--- START ---

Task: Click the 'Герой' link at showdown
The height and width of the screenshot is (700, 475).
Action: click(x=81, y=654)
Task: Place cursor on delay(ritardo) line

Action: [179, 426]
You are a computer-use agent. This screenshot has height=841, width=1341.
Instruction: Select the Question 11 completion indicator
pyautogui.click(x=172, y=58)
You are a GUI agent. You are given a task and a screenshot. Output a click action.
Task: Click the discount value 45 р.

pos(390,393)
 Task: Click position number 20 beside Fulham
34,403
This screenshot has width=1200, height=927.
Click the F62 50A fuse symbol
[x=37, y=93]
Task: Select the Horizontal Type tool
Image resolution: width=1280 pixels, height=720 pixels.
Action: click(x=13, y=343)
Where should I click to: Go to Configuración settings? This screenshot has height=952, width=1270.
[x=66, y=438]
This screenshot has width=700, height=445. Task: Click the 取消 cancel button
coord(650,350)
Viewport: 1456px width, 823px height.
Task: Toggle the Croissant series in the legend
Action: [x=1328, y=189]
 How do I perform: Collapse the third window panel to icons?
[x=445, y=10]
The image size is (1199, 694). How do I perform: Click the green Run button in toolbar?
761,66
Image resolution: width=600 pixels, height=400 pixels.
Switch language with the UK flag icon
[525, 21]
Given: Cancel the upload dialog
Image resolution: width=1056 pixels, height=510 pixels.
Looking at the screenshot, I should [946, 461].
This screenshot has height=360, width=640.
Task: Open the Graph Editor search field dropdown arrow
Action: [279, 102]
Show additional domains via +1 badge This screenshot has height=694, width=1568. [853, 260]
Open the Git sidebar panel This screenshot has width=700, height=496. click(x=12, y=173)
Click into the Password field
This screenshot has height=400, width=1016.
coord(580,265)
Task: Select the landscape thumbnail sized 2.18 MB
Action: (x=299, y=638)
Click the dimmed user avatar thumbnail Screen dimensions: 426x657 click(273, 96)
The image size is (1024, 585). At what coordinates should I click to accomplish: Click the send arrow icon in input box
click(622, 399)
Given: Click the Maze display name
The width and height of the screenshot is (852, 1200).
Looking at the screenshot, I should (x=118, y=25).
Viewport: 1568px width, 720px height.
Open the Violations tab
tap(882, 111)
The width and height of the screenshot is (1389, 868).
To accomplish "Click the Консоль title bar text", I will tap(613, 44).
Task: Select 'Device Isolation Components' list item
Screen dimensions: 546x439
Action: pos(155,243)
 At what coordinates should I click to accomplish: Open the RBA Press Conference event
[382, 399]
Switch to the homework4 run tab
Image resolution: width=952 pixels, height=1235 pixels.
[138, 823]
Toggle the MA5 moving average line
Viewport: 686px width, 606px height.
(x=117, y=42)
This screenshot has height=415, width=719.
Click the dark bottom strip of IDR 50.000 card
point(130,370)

--- END ---

> _WHAT YOU SHOULD DO_
Your answer should be the lines from the one containing "This screenshot has height=415, width=719." through the last line of the records, repeated exactly and with nothing added.

> _RESULT FOR THIS TASK_
This screenshot has height=415, width=719.
Click the dark bottom strip of IDR 50.000 card
point(130,370)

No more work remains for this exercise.